Gemeinderat setzt sich für Zwischenlösung ein
Einmal mehr hat sich der Gemeinderat am gestrigen Dienstag mit dem Thema Wagenburgen beschäftigt. Anlass hierfür bot die Gruppe „Sand im Getriebe“, die bis Ende März auf dem PH-Parkplatz am Bahnhof Littenweiler ein geduldetes Winterquartier hatte. Weil sich seither kein legaler alternativer Stellplatz fand und die Stadt illegale Besetzungen fürchtete, wurden die Wagen Mitte April beschlagnahmt.

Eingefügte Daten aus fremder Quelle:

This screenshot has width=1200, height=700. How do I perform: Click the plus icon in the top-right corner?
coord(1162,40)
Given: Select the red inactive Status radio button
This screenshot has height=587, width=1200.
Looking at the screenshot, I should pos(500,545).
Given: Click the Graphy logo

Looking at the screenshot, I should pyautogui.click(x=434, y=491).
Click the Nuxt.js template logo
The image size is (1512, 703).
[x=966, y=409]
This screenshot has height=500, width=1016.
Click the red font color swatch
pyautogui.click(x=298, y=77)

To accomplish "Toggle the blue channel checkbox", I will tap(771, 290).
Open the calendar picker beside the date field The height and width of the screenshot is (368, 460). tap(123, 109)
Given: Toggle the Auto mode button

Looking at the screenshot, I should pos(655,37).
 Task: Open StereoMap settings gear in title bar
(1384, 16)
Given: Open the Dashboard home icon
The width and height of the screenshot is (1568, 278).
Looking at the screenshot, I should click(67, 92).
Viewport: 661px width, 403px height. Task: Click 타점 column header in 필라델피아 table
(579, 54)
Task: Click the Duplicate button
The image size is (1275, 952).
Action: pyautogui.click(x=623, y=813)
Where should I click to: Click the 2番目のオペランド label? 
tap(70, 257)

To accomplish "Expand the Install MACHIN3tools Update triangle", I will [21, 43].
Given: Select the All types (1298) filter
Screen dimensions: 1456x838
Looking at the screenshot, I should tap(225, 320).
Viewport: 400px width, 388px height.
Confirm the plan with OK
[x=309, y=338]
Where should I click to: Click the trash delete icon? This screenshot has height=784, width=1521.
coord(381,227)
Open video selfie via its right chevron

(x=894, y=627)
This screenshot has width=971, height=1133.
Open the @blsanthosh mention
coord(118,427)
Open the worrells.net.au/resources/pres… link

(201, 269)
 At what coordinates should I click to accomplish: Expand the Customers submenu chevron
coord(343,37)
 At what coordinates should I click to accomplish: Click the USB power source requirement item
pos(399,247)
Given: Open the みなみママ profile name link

Mittlerweile hat sich ein fraktionsübergreifendes Bündnis gefunden, das im Gemeinderat die Suche nach einer legalen Zwischenlösung beantragte – und dafür eine deutliche Mehrheit fand.
Oberbürgermeister Dieter Salomon erläuterte die Haltung der
Stadtverwaltung zum Auftakt der Debatte, die aufgrund eines
interfraktionellen Antrages von Vertreterinnen und Vertretern
verschiedener Fraktionen auf der Tagesordnung stand. Es sei keine
städtische Aufgabe, Flächen für Wagenburgen zur Verfügung zu stellen.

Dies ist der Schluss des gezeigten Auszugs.